Executing tasks in parallel in python

Question:

I am using python 2.7, I have some code that looks like this:

task1()
task2()
task3()
dependent1()

task4()
task5()
task6()
dependent2()

dependent3()

The only dependencies here are as follows: dependent1 needs to wait for tasks1-3, dependent2 needs to wait for tasks 4-6 and dependent3 needs to wait for dependents1-2… The following would be okay: running the whole 6 tasks first in parallel, then the first two dependents in parallel.. then the final dependent

I prefer to have as much tasks as possible running in parallel, I’ve googled for some modules but I was hoping to avoid external libraries, and not sure how the Queue-Thread technique can solve my problem (maybe someone can recommend a good resource?)

Asked By: Mohamed Khamis

||

Answers:

Look at Gevent.

Example Usage:

import gevent
from gevent import socket

def destination(jobs):
    gevent.joinall(jobs, timeout=2)
    print [job.value for job in jobs]

def task1():
    return gevent.spawn(socket.gethostbyname, 'www.google.com')

def task2():
    return gevent.spawn(socket.gethostbyname, 'www.example.com')

def task3():
    return gevent.spawn(socket.gethostbyname, 'www.python.org')

jobs = []
jobs.append(task1())
jobs.append(task2())
jobs.append(task3())
destination(jobs)

Hope, this is what you have been looking for.

Answered By: meson10

The builtin threading.Thread class offers all you need: start to start a new thread and join to wait for the end of a thread.

import threading

def task1():
    pass
def task2():
    pass
def task3():
    pass
def task4():
    pass
def task5():
    pass
def task6():
    pass

def dep1():
    t1 = threading.Thread(target=task1)
    t2 = threading.Thread(target=task2)
    t3 = threading.Thread(target=task3)

    t1.start()
    t2.start()
    t3.start()

    t1.join()
    t2.join()
    t3.join()

def  dep2():
    t4 = threading.Thread(target=task4)
    t5 = threading.Thread(target=task5)

    t4.start()
    t5.start()

    t4.join()
    t5.join()

def dep3():
    d1 = threading.Thread(target=dep1)
    d2 = threading.Thread(target=dep2)

    d1.start()
    d2.start()

    d1.join()
    d2.join()

d3 = threading.Thread(target=dep3)
d3.start()
d3.join()

Alternatively to join you can use Queue.join to wait for the threads end.

Answered By: gecco

If you are willing to give external libraries a shot, you can express tasks and their dependencies elegantly with Ray. This works well on a single machine, the advantage here is that parallelism and dependencies can be easier to express with Ray than with python multiprocessing and it doesn’t have the GIL (global interpreter lock) problem that often prevents multithreading from working efficiently. In addition it is very easy to scale the workload up on a cluster if you need to in the future.

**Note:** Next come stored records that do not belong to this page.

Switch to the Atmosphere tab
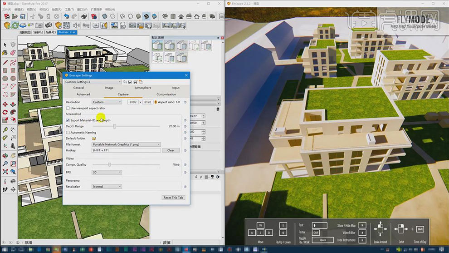The width and height of the screenshot is (449, 253). [x=142, y=88]
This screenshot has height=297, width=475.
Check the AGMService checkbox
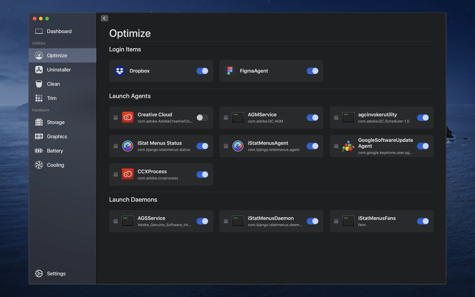pyautogui.click(x=226, y=118)
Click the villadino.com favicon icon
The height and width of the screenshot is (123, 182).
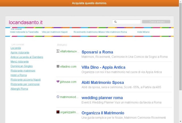click(x=58, y=66)
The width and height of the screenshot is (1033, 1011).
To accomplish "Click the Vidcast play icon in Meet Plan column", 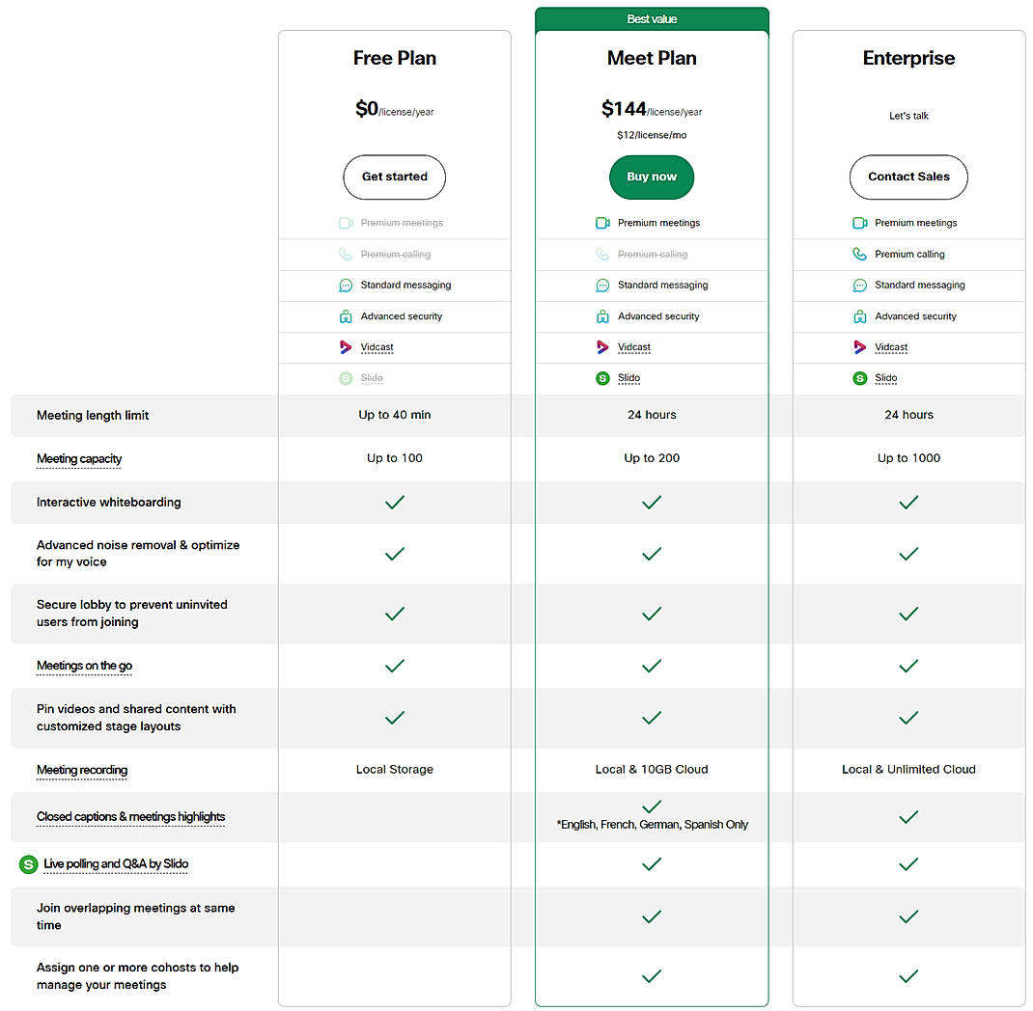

The solution looks like this:

import ray

ray.init()

@ray.remote
def task1():
    pass

@ray.remote
def task2():
    pass

@ray.remote
def task3():
    pass

@ray.remote
def dependent1(x1, x2, x3):
    pass

@ray.remote
def task4():
    pass

@ray.remote
def task5():
    pass

@ray.remote
def task6():
    pass

@ray.remote
def dependent2(x1, x2, x3):
    pass

@ray.remote
def dependent3(x, y):
    pass

id1 = task1.remote()
id2 = task2.remote()
id3 = task3.remote()

dependent_id1 = dependent1.remote(id1, id2, id3)

id4 = task4.remote()
id5 = task5.remote()
id6 = task6.remote()

dependent_id2 = dependent2.remote(id4, id5, id6)

dependent_id3 = dependent3.remote(dependent_id1, dependent_id2)

ray.get(dependent_id3) # This is optional, you can get the results if the tasks return an object

You can also pass actual python objects between the tasks by using the arguments inside of the tasks and returning the results (for example saying “return value” instead of the “pass” above).

Using “pip install ray” the above code works out of the box on a single machine, and it is also easy to parallelize applications on a cluster, either in the cloud or your own custom cluster, see https://ray.readthedocs.io/en/latest/autoscaling.html and https://ray.readthedocs.io/en/latest/using-ray-on-a-cluster.html). That might come in handy if your workload grows later on.

Disclaimer: I’m one of the developers of Ray.

Answered By: Philipp Moritz